October 02, 2018

Competitors fail to break Jesa’s Dairy’s stranglehold on milk consumers

September 07, 2018 – Busunju based Jesa Dairy continues to maintain its market hegemony despite the emergence of competitors. On supermarket shelves of Kampala, the products of the dairy processor that will mark 25 years in the business next year sell at a premium.

For example at retailer Shoprite’s outlets which offer the lowest price for fresh milk, a litre of Jesa fresh milk retails at UGX 2900. That compares with UGX 2600 charged for a similar quantity of Mega and Milkman fresh milk.

A litre of Brookside owned Fresh Dairy, goes UGX 2800 but only manages to sell if Jesa, Mega and Milkman are out of stock. Or if Fresh Dairy does what it is doing these days – offering a bonus of a 150gm cup of yogurt for each litre a shopper purchases.

When the nominal price for that yogurt is factored in, Fresh Dairy is the cheapest brand of milk at Shoprite outlets with a real cost of just UGX 1200 per litre.

Jesa’s position at the top is down to two major factors – a trusted product and brand neutrality. When the processor first came on the market, the state owned Fresh Dairy was rundown with on and off production. When the state finally sold the company to Sameer Agriculture in the early 2000’s for s symbolic $1, many Ugandans were convinced Sameer was simply a proxy for powerful local interests who were stripping former state enterprises.

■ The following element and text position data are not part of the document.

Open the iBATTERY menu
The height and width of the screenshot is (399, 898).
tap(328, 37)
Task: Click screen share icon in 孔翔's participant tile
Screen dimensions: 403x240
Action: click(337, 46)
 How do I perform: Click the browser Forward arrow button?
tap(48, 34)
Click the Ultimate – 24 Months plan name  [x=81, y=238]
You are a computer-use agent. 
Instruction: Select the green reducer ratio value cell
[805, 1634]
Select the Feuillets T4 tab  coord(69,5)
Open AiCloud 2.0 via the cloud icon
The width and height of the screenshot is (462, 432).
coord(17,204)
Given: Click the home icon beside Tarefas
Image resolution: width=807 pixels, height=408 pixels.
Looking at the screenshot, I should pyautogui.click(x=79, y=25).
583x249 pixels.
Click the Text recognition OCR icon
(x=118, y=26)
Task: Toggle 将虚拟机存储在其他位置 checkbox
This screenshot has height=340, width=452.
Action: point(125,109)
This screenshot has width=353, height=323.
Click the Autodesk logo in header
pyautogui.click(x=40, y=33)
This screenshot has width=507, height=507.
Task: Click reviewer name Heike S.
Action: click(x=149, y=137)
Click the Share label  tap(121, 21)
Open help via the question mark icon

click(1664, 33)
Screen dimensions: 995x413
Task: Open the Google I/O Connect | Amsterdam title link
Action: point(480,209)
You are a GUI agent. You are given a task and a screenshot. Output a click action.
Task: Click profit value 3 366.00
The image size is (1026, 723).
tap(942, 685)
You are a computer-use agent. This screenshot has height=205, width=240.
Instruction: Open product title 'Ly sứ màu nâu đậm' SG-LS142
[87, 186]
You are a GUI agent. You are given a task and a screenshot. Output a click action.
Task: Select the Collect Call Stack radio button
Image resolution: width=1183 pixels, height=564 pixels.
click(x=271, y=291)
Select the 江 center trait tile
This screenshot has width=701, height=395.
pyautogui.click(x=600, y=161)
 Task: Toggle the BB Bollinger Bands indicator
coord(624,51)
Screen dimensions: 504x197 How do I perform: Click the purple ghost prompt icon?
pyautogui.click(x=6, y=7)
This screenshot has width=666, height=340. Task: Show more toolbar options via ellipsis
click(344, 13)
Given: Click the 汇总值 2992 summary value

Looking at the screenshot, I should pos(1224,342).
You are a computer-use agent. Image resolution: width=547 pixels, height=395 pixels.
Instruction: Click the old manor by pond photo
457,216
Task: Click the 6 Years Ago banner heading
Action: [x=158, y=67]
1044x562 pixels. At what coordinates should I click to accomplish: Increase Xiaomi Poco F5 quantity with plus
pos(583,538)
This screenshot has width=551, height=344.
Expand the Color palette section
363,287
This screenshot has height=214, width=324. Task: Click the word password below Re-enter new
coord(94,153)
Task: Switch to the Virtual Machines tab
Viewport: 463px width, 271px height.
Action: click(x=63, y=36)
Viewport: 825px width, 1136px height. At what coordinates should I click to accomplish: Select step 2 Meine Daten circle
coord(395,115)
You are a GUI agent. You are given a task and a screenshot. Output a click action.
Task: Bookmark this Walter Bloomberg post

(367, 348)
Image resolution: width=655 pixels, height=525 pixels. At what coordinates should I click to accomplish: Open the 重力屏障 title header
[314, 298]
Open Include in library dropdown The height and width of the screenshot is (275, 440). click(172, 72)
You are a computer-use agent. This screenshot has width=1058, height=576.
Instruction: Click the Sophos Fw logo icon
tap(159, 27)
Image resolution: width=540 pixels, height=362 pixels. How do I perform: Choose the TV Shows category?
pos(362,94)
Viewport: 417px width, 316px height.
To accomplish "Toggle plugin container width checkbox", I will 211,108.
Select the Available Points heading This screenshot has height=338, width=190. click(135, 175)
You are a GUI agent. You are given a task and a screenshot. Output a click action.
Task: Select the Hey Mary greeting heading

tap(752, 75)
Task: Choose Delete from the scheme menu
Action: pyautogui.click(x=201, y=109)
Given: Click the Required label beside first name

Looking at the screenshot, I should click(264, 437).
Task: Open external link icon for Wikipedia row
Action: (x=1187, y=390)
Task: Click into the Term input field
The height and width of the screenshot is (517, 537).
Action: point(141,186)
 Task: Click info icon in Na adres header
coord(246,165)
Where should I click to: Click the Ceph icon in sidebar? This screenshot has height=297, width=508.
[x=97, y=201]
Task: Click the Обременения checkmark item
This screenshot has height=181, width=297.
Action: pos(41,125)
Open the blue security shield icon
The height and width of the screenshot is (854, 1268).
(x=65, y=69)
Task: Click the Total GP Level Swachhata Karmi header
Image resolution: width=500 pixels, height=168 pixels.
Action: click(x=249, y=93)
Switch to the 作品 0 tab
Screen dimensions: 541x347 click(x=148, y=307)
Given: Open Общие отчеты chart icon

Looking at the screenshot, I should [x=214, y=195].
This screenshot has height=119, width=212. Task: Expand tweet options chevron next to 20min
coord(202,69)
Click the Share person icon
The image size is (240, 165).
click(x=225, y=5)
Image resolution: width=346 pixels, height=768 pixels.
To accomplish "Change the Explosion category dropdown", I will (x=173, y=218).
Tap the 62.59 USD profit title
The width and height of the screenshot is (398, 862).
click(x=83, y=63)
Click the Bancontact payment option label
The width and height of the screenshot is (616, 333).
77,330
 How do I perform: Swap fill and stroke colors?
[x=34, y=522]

Also, Sameer failed to  build consumer trust as their milk often went stale even before shoppers got to their homes.

Matters were not helped when in 2014, Sameer sold the company to Brookside in breach of the divestiture agreement under which it took control of the operations.

Similar political baggage haunts Mega, owned Moses Byaruhanga, President Museveni’s Principal Private Secretary. Although he plays second fiddle to Jesa, Mr. Byaruhanga has largely managed to stave off political bias against his brand by producing good quality milk and keeping the retail price always UGX 300 below Jesa.

The latest victim of political baggage is Milkman, who despite a good product is suffering from goegraphical proximity to the First family. A new market entrant, Milkman located its processing plant  in Rushere, President Museveni’s home village. This has hurt their  performance so much that despite the lowest retail price of UGX 2600 for a litre, sales need to be boosted by a giveaway of a 400ml sachet of yogurt for every two litres bought.

Generally, prices for fresh milk remain high in Uganda because of sector bottlenecks. Daily farm gate production stands at about 7 million litres but only 33pc or 1,840 litres is processed. This includes value added products such condensed milk, yogurt, cooking fats and spreads. None of the 100 processing plants operates on a large scale and they compete mainly for the small market around greater Kampala and exports of condensed and powdered milk to Kenya, Rwanda, the DRC and South Sudan.